I keep thinking that I should write an article about practicing, but I never feel like it. And therein lies the problem! How do we motivate ourselves and others to practice?

First, remember that if you make this a chore or a punishment, there is no hope for the student. And no matter how brilliant your teacher may be, your music lesson only occupies a mere 30 to 60 minutes a week. This means that the rest of the week is up to the student. Practice should be a part of your daily routine. If the student is quite young (not just young at heart), five or ten minutes is probably enough.

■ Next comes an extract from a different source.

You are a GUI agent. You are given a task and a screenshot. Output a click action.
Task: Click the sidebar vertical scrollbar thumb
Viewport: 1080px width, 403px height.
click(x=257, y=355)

If your child is the student, I wish to remind you of the first time they attempted to "fix" or "build" something as a nice surprise while Mommy was out of the room. At first, I implore you not to let them work alone.

Start on the drive home. Ask them what their goal is for the week, and what techniques the instructor

recommended to achieve those goals. This way, they will learn to focus and structure their lessons. A good practice plan should include:

  • A warm-up
  • Practicing scales
  • Running over the last song practiced
  • Working on any new material assigned - try to master the challenging parts first. Remember to practice the difficult passages slowly. Repeating the same mistake over and over will not correct the errors.
  • Ending with a favorite piece that's been mastered.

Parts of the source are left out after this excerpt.